Data from the pooled analyses demonstrate the safety and efficacy profile of mirvetuximab soravtansine in the patient population eligible for the ongoing Phase III registration trial, FORWARD I. These data include 113 EOC patients treated with mirvetuximab soravtansine in three expansion cohorts in the Phase 1 trial. In the subset of 36 patients meeting the key eligibility criteria for FORWARD I, which includes patients with platinum-resistant disease and medium or high levels of FRα and who have received up to three prior lines of therapy, the confirmed overall response rate (ORR) was 47% (95% CI 30, 65) and median progression-free survival (mPFS) was 6.7 months (95% CI 4.1, 8.3).
“The data observed with mirvetuximab compare favorably with outcomes typically achieved with currently available single-agent therapies for platinum resistant ovarian cancer. Current single-agent therapies for platinum-resistant ovarian cancer have low response rates of 15 to 20% and short median progression-free survival of three to four months,” noted Kathleen Moore, M.D., Associate Professor, Department of Obstetrics and Gynecology at the Stephenson Cancer Center at the University of Oklahoma.
“Based on the consistent safety and efficacy seen with mirvetuximab soravtansine reflected in these pooled analyses, particularly in those patients meeting the eligibility criteria for the pivotal study, I am very encouraged about the potential of this compound in patients with platinum-resistant ovarian cancer and look forward to continued progress with the ongoing Phase III FORWARD I trial,” Moore added.
For all 113 patients, the median number of prior regimens was 3, 85% had platinum-resistant disease, 67% had prior bevacizumab, and 22% had a prior poly (ADP-ribose) polymerase (PARP) inhibitor. The safety profile of the pooled population was consistent with data previously reported during the 2016 ASCO Annual Meeting, which consisted primarily of low grade, manageable adverse events. In this heavily pretreated group of patients, the confirmed ORR was 30% (95% CI 22, 39) and mPFS was 4.3 months (95% CI 3.9, 5.4).
Small molecule drug conjugates
Scientists at Endocyte will present two posters on the company’s lead, clinical-stage agents, EC1456 and EC1169.
The updated data on EC1456-01 comes from a two part phase I dose escalation (Part A) and expansion (Part B) study. The presentation includes data for 87 Part A treated patients with advanced solid tumors and 6 Part B treated patients with FR-positive non-small cell lung cancer (NSCLC) as of the data cutoff on May 18, 2017. In this trial, all patients were imaged to assess folate receptor expression with 99mTc-etarfolatide (FR expression not an eligibility criteria for Part A). Preliminary data from our first patient enrolled in the EC1456 ovarian surgical study, EC1456-02, will also be presented.

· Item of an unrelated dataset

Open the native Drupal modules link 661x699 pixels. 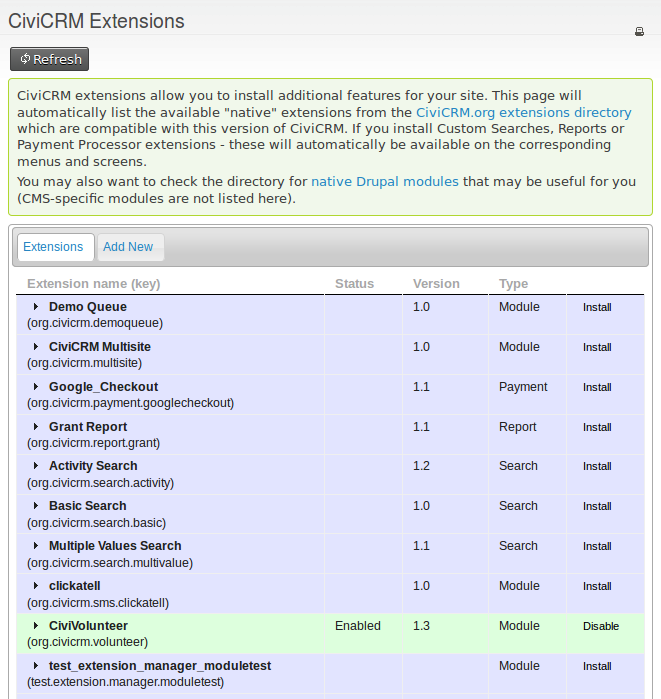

An update also will be provided for EC1169-01, a two-part phase I dose escalation (Part A) and expansion (Part B) study in patients with metastatic castration-resistant prostate cancer (mCRPC). The presentation includes data for the expansion phase (Part B) for 24 taxane-exposed mCRPC patients and 16 taxane-naïve mCRPC patients as of the data cutoff on May 15, 2017. All patients were imaged to assess PSMA expression with 99mTc-EC0652 (PSMA expression not an eligibility criteria).
This year, the objectives by the ASCO meeting’s organizers are to advance the education of physicians and other healthcare professionals caring for patients with cancer, to support the development of clinical cancer researchers and novel anti-cancer medications, and to facilitate the delivery of high-quality health care to patients with cancer. To meet this goal, the 2017 annual meeting is designed to serve the respective interests all – healthcare professionals and patients – with education focused on medical, surgical, and radiation oncology.
The abstracts for the 2017 annual meeting have been released earlier this month. While we’ve discussed some of the exciting updates, we believe that there is a lot more exciting information to be release during the upcoming meeting.